With the adoption of the overtime shootout for the NHL’s 2005-2006 season, one of hockey’s most exciting plays, the penalty shot, has lost its luster a bit.
Watching a player take the puck from center ice and skate in on a goalie is still a thrilling sight but now that we see it so often in shootouts, the rare penalty shot doesn’t seem quite as dramatic.
First adopted by the NHL in 1934, a penalty shot is awarded to a player who is deemed to have lost a clear scoring chance on a breakaway by way of a penalty infraction by an opposing player.
According to NHL rules, various infractions during a breakaway that can lead to a penalty shot being awarded include: a goaltender deliberately dislodging a goal-post a defending player using a stick or any other part of his body to interfere with the attacking player, a goaltender or other player throwing his stick to distract or hinder the attacking player, or any other foul committed against the attacking player from behind. In addition to this, a penalty shot is awarded to the opposing team if a non-goalie player intentionally covers the puck in his own team’s goal crease.

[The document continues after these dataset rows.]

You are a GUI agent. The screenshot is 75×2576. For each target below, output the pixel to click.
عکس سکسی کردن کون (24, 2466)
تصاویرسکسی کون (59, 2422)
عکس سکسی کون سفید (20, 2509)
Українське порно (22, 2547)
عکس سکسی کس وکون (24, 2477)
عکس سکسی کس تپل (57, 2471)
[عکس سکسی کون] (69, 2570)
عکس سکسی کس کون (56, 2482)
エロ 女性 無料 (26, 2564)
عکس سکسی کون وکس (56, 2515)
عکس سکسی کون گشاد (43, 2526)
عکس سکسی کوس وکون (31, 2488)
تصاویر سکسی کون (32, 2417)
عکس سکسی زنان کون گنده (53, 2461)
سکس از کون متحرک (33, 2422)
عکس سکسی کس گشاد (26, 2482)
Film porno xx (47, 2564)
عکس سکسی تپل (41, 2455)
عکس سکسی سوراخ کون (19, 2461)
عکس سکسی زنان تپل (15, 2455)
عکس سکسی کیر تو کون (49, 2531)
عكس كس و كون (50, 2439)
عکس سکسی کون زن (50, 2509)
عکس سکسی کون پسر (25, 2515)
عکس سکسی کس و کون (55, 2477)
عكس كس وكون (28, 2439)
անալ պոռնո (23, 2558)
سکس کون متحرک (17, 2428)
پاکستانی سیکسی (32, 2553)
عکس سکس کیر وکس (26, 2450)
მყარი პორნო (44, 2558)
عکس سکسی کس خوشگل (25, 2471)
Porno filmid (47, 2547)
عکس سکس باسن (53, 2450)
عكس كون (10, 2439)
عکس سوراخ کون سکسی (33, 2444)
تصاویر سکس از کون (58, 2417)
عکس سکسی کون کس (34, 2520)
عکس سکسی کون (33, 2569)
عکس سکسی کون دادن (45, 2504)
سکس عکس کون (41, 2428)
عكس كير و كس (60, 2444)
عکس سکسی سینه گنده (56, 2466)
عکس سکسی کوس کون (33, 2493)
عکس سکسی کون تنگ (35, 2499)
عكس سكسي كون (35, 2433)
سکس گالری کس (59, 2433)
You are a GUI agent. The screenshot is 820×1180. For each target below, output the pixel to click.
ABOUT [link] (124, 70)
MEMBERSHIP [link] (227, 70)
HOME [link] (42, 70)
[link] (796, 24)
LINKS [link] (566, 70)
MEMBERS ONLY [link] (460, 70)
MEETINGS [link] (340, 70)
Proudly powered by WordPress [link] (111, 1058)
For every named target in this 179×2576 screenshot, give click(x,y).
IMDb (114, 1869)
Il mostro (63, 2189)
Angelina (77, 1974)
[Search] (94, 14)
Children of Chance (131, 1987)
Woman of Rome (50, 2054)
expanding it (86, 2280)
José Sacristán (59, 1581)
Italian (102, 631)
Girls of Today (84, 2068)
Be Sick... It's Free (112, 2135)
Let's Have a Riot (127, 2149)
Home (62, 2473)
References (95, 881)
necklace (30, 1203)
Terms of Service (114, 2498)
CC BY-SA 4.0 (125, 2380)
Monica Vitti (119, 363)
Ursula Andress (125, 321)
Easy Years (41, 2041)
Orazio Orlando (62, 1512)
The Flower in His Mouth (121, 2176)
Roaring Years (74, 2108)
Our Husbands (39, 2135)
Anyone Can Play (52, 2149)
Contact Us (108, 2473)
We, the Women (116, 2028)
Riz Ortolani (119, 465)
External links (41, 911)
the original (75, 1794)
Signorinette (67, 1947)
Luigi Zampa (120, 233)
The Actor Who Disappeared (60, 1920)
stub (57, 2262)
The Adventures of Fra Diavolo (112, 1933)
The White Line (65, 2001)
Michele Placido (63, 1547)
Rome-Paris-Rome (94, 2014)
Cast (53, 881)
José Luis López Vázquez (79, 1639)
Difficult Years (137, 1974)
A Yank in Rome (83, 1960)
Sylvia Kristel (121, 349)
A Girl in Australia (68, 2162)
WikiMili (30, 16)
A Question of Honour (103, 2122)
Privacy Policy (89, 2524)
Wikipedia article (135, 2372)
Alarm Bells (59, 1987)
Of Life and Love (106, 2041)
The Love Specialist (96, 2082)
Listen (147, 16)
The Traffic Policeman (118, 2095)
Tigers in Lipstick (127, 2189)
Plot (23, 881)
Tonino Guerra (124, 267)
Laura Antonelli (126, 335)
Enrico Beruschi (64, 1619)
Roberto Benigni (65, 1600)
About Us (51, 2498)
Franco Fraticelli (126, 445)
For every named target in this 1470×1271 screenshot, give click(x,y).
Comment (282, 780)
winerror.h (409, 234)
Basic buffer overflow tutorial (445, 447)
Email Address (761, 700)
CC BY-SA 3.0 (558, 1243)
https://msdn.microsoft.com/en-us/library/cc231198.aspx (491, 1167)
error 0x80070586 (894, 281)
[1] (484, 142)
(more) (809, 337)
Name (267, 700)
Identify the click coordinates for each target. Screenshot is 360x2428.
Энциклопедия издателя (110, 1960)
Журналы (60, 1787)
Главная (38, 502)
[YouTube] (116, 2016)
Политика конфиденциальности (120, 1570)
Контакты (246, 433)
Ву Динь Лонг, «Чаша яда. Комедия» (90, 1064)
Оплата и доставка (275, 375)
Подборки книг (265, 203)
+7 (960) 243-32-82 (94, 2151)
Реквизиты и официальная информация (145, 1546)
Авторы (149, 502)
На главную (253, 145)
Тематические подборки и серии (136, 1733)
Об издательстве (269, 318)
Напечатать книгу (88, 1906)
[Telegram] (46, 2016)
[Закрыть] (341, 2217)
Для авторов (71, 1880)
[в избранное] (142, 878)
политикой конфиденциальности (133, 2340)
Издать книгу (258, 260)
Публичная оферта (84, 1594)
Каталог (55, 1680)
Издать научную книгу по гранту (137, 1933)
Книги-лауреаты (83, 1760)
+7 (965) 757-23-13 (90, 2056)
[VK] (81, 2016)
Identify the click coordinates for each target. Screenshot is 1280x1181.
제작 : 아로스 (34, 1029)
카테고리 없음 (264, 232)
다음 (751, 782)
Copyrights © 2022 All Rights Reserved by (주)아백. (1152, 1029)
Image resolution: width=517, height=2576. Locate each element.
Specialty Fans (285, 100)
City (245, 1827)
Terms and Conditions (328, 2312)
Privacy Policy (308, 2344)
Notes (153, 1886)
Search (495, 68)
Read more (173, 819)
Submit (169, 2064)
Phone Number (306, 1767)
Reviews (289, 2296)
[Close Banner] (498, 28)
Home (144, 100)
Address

In the history of the Red Wings for both the regular season and playoffs, Detroit players have taken 85 penalty shots and of those 33 turned the red light on. The last penalty shot taken by a Detroit player occurred this past May 4th in the playoffs Henrik Zetterberg was stoned by San Jose’s Nabokov.
One of the most famous penalty shots took place on New Year’s Eve 1961 at Olympia Stadium when Red Wing legend Gordie Howe took the puck at center ice and skated in on his summer fishing buddy, Toronto goalie Johnny Bower.
Normally a player would not fire a puck to the glove side of a goalie, but Gordie took aim and fired a wrist shot past Bower’s stick and glove. A few years ago when I interviewed Gordie I asked him what he remembered about that famous penalty shot.
With a smile Gordie said, “I just remember saying, “Happy New Years, Johnny!”
The Detroit News photo of Howe scoring the goal that accompanies this piece was displayed for years at both Olympia Stadium and the famous Lindell AC bar.